• What do diners deserve? Not all that much, writes Jeremy Parzen in the Houston Press. It just seems a lot, given the sad state of restaurant wine service. His 10-point diner’s Bill of Rights includes such basics as “The right to request that a wine server open a new bottle of a by-the-glass selection if the wine has been open since the day before.” Which we all know restaurants – even ones that know better – want to do about as much as the Wine Curmudgeon wants to run naked down the street.
• New owners for old favorite: Geyser Peak, about as dependable a $10 wine as there is, has been bought by Accolade Wines, an Australian group that has become the world’s fifth-largest wine company. The deal included two smaller labels, Atlas Peak and XYZin, and seems to be part of a continuing shakeout in the wine business caused by the recession, the slump in wine sales, and overextended wineries.

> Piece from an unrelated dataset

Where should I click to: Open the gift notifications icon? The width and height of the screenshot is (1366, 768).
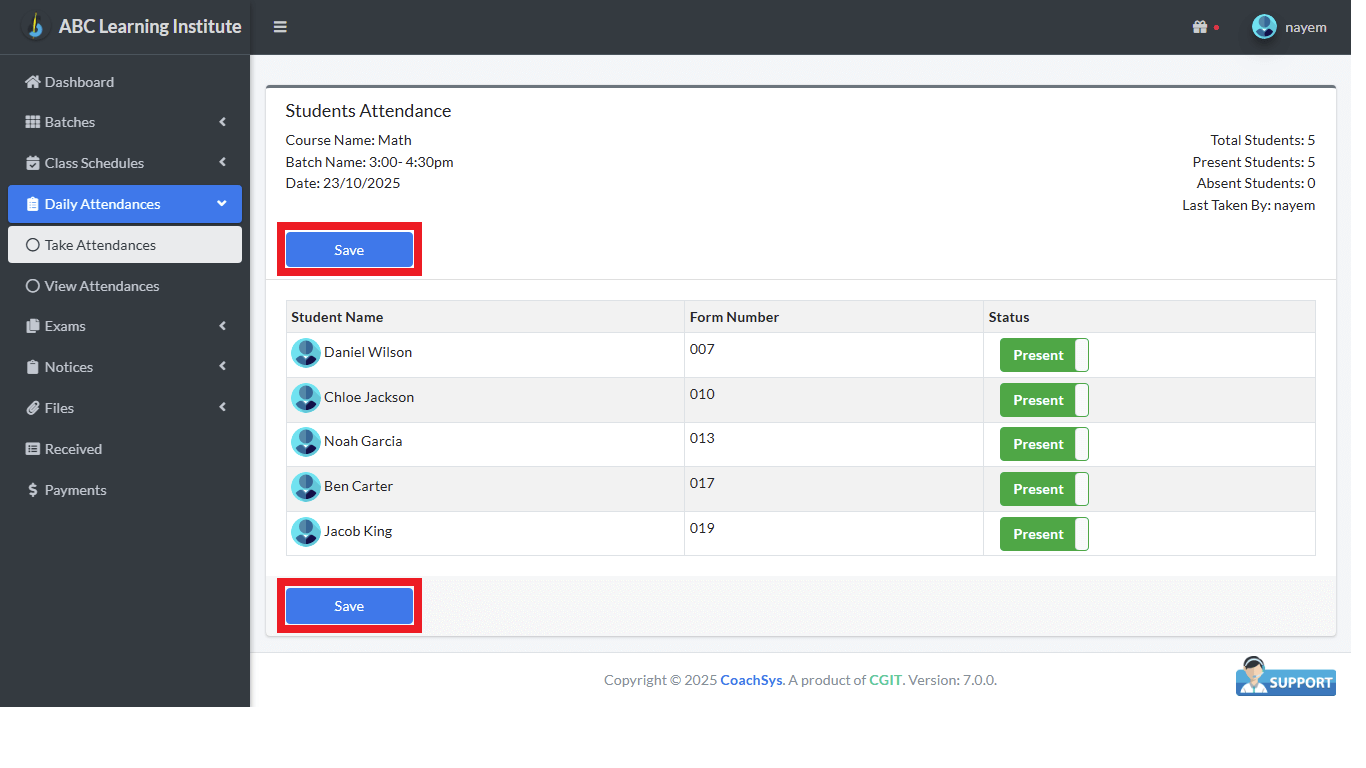1200,27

The Australians said all the right things about Geyser Peak, but when anything like this happens, the fate of the acquired company is also a mystery.
• Winery boss rips retailers: Or, as the Aussies, put it, “launched a spray.” The occasion was an industry function Down Under where one of the country’s most influential producers criticized Australia’s leading retailers for “flooding their stores with private-label wines that he said were hollow, copycats and masquerading as real brands.” I mention this here because private labels and store brands have become increasingly important for retailers in the U.S. – the Total Wine that just opened in Dallas has so many private labels I had trouble finding the branded wine – and we may soon be seeing the same sort of reaction from U.S. producers.